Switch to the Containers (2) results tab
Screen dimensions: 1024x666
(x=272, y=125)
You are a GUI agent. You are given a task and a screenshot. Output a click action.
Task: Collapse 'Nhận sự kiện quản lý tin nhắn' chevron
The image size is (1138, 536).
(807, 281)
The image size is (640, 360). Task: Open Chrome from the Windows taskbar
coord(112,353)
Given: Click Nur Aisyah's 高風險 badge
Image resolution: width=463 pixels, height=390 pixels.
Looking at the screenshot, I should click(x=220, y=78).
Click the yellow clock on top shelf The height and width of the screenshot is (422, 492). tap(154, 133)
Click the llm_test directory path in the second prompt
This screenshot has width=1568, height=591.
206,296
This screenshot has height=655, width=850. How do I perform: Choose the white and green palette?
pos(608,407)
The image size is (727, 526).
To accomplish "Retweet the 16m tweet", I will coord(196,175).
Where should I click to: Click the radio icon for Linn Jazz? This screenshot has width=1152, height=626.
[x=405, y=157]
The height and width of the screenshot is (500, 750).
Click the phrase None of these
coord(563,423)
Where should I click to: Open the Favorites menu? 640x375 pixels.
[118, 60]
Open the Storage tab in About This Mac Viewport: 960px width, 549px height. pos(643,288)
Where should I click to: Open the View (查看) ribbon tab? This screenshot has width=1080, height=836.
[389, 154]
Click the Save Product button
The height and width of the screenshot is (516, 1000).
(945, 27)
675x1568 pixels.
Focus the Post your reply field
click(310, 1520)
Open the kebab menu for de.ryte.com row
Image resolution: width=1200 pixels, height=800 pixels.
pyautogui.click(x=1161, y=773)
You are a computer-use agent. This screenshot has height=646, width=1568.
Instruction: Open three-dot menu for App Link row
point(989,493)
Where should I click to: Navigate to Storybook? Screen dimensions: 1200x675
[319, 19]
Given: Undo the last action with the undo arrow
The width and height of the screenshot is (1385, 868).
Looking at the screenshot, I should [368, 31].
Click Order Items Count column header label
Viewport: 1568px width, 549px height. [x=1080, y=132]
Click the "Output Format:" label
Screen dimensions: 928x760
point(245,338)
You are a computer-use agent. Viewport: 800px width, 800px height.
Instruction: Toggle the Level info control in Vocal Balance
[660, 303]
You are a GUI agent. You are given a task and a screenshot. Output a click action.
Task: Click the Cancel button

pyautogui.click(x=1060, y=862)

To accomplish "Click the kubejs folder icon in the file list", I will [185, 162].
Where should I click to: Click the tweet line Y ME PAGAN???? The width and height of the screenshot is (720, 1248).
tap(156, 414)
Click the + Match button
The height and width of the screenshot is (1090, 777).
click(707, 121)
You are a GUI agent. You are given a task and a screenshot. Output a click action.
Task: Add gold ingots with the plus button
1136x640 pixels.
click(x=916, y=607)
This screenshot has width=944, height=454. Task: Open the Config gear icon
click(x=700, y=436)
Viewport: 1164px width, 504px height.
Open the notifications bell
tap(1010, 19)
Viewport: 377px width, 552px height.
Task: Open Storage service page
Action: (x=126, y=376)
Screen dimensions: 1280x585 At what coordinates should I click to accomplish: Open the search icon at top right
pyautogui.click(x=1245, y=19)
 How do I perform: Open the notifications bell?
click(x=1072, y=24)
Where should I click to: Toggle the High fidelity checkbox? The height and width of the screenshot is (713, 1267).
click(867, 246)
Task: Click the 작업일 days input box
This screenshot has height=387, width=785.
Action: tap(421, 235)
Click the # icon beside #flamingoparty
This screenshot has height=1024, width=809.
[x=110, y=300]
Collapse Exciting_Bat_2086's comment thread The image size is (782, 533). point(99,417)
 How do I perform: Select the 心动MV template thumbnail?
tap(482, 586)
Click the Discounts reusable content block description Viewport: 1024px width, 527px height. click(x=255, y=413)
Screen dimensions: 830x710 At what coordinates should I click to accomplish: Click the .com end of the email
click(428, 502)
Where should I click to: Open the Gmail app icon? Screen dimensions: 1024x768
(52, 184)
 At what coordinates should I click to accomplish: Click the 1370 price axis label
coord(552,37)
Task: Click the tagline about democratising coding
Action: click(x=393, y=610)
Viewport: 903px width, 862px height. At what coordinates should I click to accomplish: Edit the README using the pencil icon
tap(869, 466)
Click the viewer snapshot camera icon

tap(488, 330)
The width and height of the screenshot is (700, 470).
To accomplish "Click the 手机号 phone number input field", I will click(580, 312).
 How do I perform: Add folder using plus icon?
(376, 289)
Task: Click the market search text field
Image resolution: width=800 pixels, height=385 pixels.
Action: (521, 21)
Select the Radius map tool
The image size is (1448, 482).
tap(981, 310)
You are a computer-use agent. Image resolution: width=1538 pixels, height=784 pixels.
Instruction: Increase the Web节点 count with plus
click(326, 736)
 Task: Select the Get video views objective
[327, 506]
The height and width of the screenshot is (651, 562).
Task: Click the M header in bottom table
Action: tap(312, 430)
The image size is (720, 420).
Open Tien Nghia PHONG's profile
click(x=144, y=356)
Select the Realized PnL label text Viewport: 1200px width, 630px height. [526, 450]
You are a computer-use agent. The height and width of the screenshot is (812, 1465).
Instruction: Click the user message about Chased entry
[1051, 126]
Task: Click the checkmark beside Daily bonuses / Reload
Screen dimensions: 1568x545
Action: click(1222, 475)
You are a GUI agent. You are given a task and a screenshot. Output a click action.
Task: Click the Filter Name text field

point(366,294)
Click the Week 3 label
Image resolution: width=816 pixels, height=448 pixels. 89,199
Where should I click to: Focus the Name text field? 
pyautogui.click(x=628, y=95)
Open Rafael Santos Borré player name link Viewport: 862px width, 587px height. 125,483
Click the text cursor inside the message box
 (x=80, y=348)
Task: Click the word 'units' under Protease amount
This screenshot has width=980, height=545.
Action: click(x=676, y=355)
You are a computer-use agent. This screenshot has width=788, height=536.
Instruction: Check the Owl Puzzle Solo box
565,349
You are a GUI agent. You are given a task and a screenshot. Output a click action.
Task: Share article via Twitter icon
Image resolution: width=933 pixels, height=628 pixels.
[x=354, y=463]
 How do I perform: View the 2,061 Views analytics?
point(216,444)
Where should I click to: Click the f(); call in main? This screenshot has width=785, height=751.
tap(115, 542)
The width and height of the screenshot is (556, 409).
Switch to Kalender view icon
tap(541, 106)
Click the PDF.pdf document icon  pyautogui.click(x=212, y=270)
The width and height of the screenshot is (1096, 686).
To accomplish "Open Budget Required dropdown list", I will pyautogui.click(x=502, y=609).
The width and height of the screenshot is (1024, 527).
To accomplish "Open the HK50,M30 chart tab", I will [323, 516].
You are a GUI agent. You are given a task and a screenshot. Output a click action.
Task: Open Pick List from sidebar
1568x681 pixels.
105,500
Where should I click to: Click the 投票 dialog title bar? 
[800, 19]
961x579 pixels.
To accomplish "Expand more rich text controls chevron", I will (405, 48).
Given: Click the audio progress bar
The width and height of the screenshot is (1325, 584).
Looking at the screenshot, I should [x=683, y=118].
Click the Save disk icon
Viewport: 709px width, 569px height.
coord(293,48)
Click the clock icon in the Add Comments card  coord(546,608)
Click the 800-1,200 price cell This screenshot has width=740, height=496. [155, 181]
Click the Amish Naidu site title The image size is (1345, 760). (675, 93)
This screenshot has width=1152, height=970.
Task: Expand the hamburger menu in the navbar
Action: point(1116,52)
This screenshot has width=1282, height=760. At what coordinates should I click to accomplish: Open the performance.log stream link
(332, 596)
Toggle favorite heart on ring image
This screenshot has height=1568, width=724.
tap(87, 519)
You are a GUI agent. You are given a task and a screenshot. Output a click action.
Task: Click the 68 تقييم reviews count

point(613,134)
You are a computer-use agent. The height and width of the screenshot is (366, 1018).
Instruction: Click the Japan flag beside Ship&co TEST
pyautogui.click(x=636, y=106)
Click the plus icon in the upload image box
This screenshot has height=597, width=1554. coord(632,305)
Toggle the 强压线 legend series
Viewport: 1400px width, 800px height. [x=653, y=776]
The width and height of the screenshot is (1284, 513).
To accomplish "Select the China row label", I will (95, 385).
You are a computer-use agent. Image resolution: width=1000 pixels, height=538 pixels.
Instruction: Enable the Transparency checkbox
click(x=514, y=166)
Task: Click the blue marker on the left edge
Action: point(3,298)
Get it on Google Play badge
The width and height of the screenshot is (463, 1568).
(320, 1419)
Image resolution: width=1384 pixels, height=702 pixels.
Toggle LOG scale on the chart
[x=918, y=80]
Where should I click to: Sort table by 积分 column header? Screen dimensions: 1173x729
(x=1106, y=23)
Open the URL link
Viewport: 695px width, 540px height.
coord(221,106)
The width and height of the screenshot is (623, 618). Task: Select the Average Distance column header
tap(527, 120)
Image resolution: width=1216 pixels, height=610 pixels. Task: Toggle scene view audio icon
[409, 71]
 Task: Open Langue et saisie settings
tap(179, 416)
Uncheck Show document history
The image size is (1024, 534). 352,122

********************

**About this task:** A line belongs in the answer if it contains the word "will"; please copy each such line from the material.

**Exercise output:**
To accomplish "Retweet the 16m tweet", I will coord(196,175).
To accomplish "Click the kubejs folder icon in the file list", I will [185, 162].
To accomplish "Click the 手机号 phone number input field", I will click(580, 312).
To accomplish "Open Budget Required dropdown list", I will pyautogui.click(x=502, y=609).
To accomplish "Open the HK50,M30 chart tab", I will [323, 516].
To accomplish "Expand more rich text controls chevron", I will (405, 48).
To accomplish "Select the China row label", I will (95, 385).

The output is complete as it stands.